Sorting turns a triple search into “fix one number, two-pointer the sorted remainder for its complement,” which drops the cost from O(n^3) to O(n^2), and because equal values are now adjacent, distinctness is enforced by advancing past duplicate runs at three points rather than by a set.

Exact complexity

• Time: O(n^2). The sort is O(n log n), which is dominated by the main work: n choices of the fixed index, each running an O(n) two-pointer scan over the remainder, for O(n^2) total. The duplicate-skips do not add an extra factor; across one inner scan, lo and hi each move at most n times total.
• Space: O(1) extra, excluding the output list and the space the sort uses. The two-pointer scan holds only a constant number of indices; no hash set, no auxiliary array. (Python’s sort is not in-place-free, but the standard accounting for this problem counts only the extra space your algorithm adds beyond input, output, and the sort.)

Your work this week

1. Implement 3Sum yourself, in your own work repo (for example three-sum.py). Sort, loop the fixed index with the anchor skip, run the two-pointer scan on the remainder, and handle the left and right duplicate skips. Build it from the skeleton above; do not copy a solution.
2. Test the duplicate handling deliberately. Run the provided examples ([-1, 0, 1, 2, -1, -4] gives [[-1, -1, 2], [-1, 0, 1]]; [0, 1, 1] gives []; [0, 0, 0] gives [[0, 0, 0]]), then add your own all-duplicate input like [0, 0, 0, 0] and confirm you emit [0, 0, 0] exactly once. Then submit to LeetCode’s judge.
3. Commit with a five-question debrief in the message. In answer 3, state the exact complexity above (O(n^2) time, O(1) extra space excluding output and sort) and explain why the sort is not the dominating term.

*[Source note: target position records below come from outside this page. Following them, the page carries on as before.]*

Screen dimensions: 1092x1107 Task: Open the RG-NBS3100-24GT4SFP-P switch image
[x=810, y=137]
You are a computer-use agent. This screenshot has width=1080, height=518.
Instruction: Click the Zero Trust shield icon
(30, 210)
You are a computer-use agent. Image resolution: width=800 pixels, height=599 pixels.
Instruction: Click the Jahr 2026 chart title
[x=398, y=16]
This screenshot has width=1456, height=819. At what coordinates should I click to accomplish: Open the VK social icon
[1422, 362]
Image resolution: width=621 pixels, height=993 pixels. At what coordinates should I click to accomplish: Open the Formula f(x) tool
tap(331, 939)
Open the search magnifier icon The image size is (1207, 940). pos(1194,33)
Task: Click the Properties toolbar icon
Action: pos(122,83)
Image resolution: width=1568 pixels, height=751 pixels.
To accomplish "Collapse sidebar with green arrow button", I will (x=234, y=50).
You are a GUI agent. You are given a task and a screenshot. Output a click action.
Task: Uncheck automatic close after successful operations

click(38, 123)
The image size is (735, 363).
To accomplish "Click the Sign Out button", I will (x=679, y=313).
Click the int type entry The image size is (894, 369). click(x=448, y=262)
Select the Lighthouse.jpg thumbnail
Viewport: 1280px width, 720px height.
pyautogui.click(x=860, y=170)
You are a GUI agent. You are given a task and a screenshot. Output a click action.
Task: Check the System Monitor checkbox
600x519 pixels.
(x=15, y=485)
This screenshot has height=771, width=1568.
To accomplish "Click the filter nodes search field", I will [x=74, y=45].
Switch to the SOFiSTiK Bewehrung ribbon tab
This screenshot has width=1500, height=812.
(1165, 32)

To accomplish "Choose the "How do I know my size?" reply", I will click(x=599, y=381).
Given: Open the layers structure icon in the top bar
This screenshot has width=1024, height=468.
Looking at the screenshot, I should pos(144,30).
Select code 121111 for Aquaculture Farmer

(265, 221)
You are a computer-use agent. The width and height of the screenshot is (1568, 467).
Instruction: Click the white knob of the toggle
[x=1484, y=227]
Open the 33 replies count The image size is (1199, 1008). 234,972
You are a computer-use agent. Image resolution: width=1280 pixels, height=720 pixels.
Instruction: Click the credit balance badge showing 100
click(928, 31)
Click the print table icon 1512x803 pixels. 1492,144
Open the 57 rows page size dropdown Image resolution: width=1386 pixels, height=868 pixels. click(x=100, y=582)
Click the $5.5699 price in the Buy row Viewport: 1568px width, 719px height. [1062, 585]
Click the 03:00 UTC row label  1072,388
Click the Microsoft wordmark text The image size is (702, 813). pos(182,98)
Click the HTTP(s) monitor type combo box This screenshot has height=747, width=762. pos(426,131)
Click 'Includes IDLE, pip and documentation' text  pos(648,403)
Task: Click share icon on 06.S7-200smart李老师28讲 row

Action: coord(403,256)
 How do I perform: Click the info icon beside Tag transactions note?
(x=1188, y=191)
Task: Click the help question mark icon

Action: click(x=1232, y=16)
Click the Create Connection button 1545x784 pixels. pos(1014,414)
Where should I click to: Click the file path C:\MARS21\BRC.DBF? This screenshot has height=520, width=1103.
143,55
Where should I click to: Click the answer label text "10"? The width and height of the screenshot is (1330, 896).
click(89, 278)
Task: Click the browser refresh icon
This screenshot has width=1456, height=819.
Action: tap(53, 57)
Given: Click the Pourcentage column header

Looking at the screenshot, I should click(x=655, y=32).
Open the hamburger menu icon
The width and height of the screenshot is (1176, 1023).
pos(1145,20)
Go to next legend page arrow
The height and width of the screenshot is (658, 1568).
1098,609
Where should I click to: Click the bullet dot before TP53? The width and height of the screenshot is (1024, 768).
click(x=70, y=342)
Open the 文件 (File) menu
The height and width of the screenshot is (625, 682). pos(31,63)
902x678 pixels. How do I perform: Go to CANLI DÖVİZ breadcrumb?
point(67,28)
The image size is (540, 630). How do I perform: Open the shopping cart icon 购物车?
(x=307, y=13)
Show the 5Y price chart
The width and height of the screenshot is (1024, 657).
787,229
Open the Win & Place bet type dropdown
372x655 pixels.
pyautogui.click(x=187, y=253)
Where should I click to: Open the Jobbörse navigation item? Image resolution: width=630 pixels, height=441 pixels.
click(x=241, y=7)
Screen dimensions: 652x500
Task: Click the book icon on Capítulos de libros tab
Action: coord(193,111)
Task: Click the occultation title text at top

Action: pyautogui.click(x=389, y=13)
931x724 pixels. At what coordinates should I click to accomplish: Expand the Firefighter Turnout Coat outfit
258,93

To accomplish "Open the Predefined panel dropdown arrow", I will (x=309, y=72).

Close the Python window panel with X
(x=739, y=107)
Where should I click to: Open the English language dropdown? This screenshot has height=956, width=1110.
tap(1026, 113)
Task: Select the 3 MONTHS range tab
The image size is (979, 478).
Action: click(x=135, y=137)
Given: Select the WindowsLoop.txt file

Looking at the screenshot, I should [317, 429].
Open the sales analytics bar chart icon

When you can explain, from memory and with no AI open, why sorting licenses the two-pointer scan, why each pointer move cannot skip a valid pair, and what each of the three duplicate-skips prevents, you own this problem. That explanation is exactly what an interviewer will ask for, and the sort-then-two-pointer template is one you will reuse across this week and beyond.